▶ **WORK ITEM**:
Look below for the line containing "[option] (77, 1971)" and the line containing "L’Hora Clàssica (100, 307)", then set down both and every line between them exactly, without pictures.

Saved entries:
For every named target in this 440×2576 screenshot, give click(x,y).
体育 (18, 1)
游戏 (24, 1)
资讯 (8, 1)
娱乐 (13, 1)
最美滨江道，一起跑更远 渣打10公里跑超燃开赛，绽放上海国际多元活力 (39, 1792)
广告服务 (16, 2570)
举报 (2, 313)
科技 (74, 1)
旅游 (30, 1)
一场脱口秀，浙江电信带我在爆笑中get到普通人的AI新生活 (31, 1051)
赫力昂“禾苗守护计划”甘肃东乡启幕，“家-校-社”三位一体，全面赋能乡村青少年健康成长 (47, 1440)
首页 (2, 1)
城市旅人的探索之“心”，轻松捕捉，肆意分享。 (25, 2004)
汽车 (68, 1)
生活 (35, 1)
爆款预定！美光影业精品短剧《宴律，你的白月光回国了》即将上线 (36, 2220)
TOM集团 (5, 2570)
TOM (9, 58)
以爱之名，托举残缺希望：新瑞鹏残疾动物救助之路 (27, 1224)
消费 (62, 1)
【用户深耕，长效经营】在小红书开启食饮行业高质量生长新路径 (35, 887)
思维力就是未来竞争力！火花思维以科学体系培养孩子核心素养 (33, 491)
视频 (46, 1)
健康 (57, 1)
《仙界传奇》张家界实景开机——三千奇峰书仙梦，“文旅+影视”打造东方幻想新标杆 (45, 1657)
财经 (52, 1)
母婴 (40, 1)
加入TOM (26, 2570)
* * *
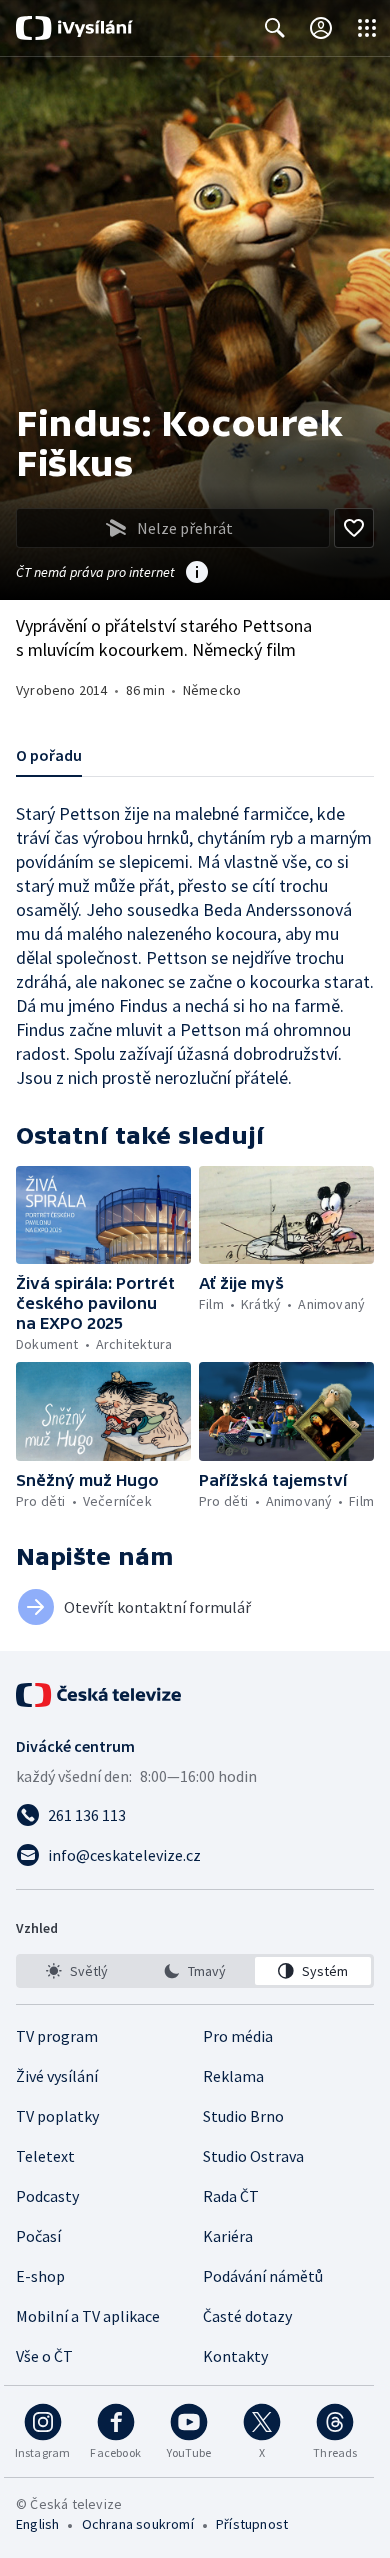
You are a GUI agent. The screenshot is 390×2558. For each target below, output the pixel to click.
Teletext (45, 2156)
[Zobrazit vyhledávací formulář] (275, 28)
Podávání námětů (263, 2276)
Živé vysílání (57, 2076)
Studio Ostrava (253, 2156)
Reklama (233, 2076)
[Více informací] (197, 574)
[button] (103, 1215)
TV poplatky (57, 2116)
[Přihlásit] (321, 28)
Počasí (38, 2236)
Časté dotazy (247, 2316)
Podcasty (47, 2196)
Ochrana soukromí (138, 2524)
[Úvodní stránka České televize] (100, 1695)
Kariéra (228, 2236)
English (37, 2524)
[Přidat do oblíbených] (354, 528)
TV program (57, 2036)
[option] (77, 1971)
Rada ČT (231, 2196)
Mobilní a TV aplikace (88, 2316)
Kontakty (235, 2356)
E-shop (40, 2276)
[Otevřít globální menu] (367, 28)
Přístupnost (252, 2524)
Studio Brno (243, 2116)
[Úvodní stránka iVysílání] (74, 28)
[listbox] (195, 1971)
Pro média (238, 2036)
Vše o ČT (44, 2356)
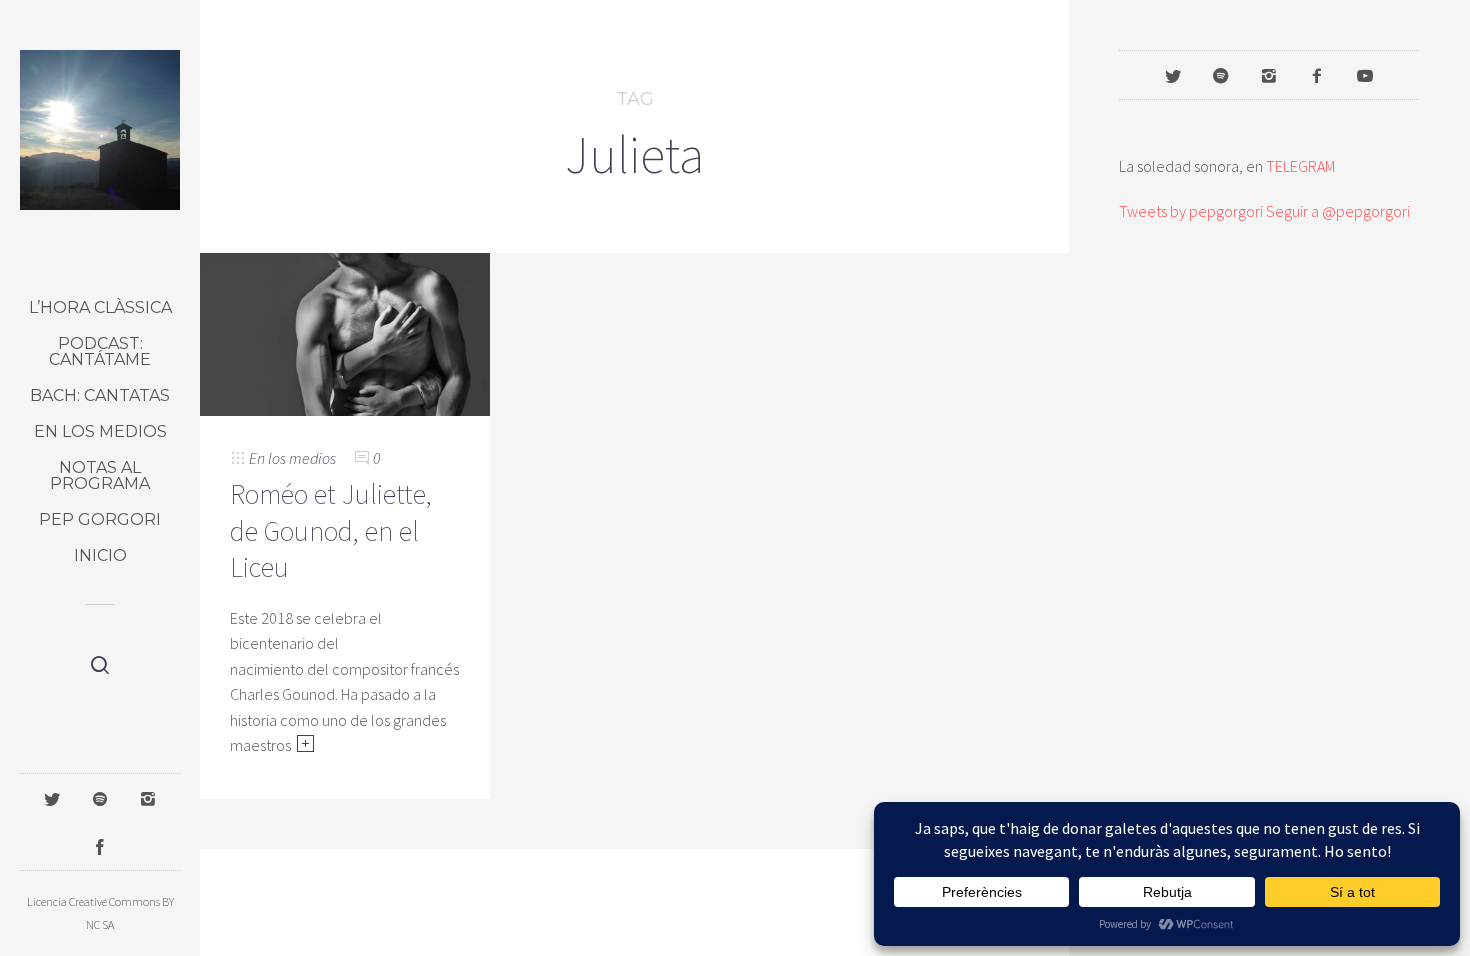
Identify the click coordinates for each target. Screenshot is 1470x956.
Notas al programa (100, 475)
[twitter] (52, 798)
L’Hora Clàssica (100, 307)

▶ **TASK SOLUTION**:
[option] (77, 1971)
Rada ČT (231, 2196)
Mobilní a TV aplikace (88, 2316)
Kontakty (235, 2356)
E-shop (40, 2276)
[Otevřít globální menu] (367, 28)
Přístupnost (252, 2524)
Studio Brno (243, 2116)
[Úvodní stránka iVysílání] (74, 28)
[listbox] (195, 1971)
Pro média (238, 2036)
Vše o ČT (44, 2356)
Identify the click coordinates for each target. Screenshot is 1470x956.
Notas al programa (100, 475)
[twitter] (52, 798)
L’Hora Clàssica (100, 307)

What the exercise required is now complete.